# REQUIRED WORK
Reproduce nothing but the closing run of lines: the line with "Where should I click to: Follow" and each line that follows it to the end of the data.

○ ○ ○ ○

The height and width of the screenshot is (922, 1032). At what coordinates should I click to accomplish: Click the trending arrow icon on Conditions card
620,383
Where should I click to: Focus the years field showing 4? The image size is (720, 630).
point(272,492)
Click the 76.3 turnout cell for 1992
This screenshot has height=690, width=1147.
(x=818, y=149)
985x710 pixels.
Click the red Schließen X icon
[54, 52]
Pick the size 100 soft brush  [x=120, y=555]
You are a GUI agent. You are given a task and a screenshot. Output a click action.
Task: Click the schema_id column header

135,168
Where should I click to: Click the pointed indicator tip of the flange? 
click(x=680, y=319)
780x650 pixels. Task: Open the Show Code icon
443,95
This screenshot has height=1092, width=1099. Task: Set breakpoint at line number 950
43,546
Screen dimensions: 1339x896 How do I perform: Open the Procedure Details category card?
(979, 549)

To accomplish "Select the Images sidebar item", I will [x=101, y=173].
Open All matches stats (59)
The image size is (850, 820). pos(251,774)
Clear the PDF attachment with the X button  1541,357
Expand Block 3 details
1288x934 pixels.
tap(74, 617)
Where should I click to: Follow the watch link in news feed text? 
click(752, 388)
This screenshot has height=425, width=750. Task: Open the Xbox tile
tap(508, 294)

○ ○ ○ ○

# EXERCISE RESPONSE
Where should I click to: Follow the watch link in news feed text? 
click(752, 388)
This screenshot has height=425, width=750. Task: Open the Xbox tile
tap(508, 294)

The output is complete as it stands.